Mananambal — folk healing as living tradition
Siquijor's reputation in Filipino folklore as a Black Sabbath island has obscured what's actually here: a centuries-old, openly practiced tradition of folk healing called mananambal. Practitioners use herbs, oils, prayers, and ritual diagnosis to treat ailments physical and spiritual. It is not horror-movie material — it is a syncretic Catholic-animist medical tradition that coexists with the parish church and the provincial hospital. Visitors who approach respectfully can attend public ceremonies; visitors who came for spectacle leave disappointed.
Holy Week on Mt Bandilaan — the Tagbo gathering
Each Holy Week, mananambal from across Siquijor and neighboring islands climb Mt Bandilaan, the island's highest point, to gather and mix the year's herbal medicines in a ceremony called Tagbo. Roots, barks, leaves, oils, and minerals are blended in large cauldrons under specific prayers and timing. The resulting medicines are distributed for the year ahead. It is one of the most distinctive Holy Week traditions in the Philippines and a working ritual, not a tourist performance — though respectful observers are welcomed.

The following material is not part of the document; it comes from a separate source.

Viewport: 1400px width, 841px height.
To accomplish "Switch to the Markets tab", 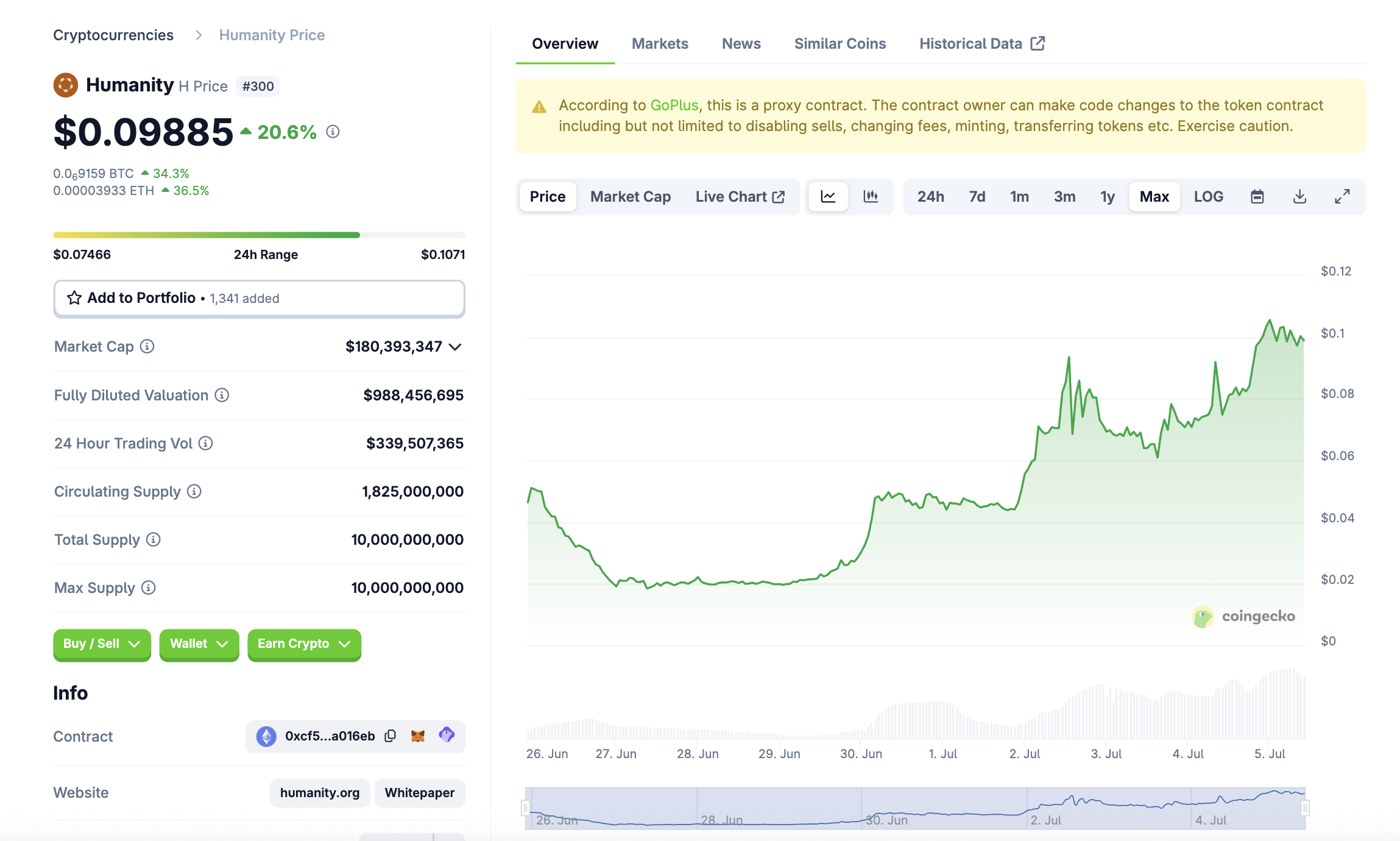I will click(x=660, y=44).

Cebuano-Bisaya island — Catholic faith, animist undercurrent
The everyday language is Cebuano-Bisaya, the lingua franca of the Central Visayas. English is widely understood; Tagalog is a second language for most. The religious surface is overwhelmingly Catholic — Sunday mass, fiesta calendars, barangay patron saints — but underneath runs a steady current of pre-colonial animism: respect for engkanto (nature spirits), ritual offerings at old trees, and the mananambal tradition itself. The two layers do not contradict each other in local practice; they coexist.